The game follows the first six episodes of the rebooted show, beginning with the Lizard army's invasion of Thundera. This is where my demo began. Lion-O, armed with the Sword of Omens, had to fight his way through lizard-men to find his sister and father. There were three types of these lizard-men to face off against - lizards with swords, lizards with bows and arrows, and bigger lizards with bigger swords. Fighting mechanics are simple - players use the face buttons to hack and slash their way through enemies with a very limited set of moves. Lion-O can jump between platforms - basically just up and down - to engage with enemies out of reach.


Upon defeat enemies drop two types of power-ups, those that restore health and those that charge the Sword of Omens. Once the Sword is charged Lion-O can shoot a red beam of light that will knock out a significant portion of his enemies' health.

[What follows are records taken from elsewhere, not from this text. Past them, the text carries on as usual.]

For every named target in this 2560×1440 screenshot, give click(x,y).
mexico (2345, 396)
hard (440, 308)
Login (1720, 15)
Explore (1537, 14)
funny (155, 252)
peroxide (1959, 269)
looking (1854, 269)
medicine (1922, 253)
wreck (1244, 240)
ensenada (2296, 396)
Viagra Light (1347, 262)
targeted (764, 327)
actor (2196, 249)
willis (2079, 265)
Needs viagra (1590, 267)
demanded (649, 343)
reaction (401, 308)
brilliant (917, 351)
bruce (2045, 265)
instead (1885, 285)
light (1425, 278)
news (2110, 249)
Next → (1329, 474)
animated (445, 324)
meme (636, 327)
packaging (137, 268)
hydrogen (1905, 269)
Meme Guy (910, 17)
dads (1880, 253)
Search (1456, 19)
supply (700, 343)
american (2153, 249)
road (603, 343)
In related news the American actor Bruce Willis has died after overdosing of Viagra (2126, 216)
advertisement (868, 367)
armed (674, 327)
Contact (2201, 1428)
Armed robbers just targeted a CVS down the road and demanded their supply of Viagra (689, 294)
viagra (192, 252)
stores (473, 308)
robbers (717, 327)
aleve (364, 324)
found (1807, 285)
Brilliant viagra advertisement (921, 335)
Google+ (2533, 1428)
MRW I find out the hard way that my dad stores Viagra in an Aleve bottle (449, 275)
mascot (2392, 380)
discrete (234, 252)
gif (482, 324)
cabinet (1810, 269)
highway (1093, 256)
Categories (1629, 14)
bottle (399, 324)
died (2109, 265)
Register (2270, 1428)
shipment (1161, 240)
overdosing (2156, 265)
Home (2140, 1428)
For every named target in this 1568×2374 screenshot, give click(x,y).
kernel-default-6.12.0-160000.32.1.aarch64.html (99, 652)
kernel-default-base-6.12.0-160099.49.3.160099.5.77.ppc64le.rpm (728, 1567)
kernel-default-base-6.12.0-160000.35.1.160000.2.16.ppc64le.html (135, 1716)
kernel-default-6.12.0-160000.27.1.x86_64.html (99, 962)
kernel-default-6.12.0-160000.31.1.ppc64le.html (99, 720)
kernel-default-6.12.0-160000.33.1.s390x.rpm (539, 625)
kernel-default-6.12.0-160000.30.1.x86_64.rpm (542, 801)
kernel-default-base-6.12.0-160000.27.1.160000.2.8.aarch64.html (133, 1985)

The level lasted for about five minutes, after which Tygra joined my party. The bottom DS screen is divided into sections that display what characters are at your disposal. When a character joins your party, tapping the screen can momentarily summon them to aid you in battle. An online or even A.I. co-op mode would have been a nice touch here, as treating other series beloveds like Lion-O's summons is a pretty lame fate. Players also don't have the option to switch between characters - only Lion-O is playable.


It looks and acts as a budget game, which it may be smart to end up as. A PR representative told me that Thundercats was published on the DS because the "current economic climate" is such that most children probably already own a DS, and that most parents will likely not want to shell out for a 3DS just for a Thundercats game.

While younger kids will certainly get a kick out of playing as Lion-O, anyone with an eye for more involved games who isn't a die-hard Thundercats fan may want to pass. I understand the appealing of a retro-style game, but Thundercats looks lazy, especially when in the same booth shows like One Piece and Dragon Ball Z had games that were able to happily marry series' aesthetics with current technology. It's a simple beat-'em-up, but it's too simple. The rebooted show is pretty great, but it looks like the tie-in game has been given the backwards treatment.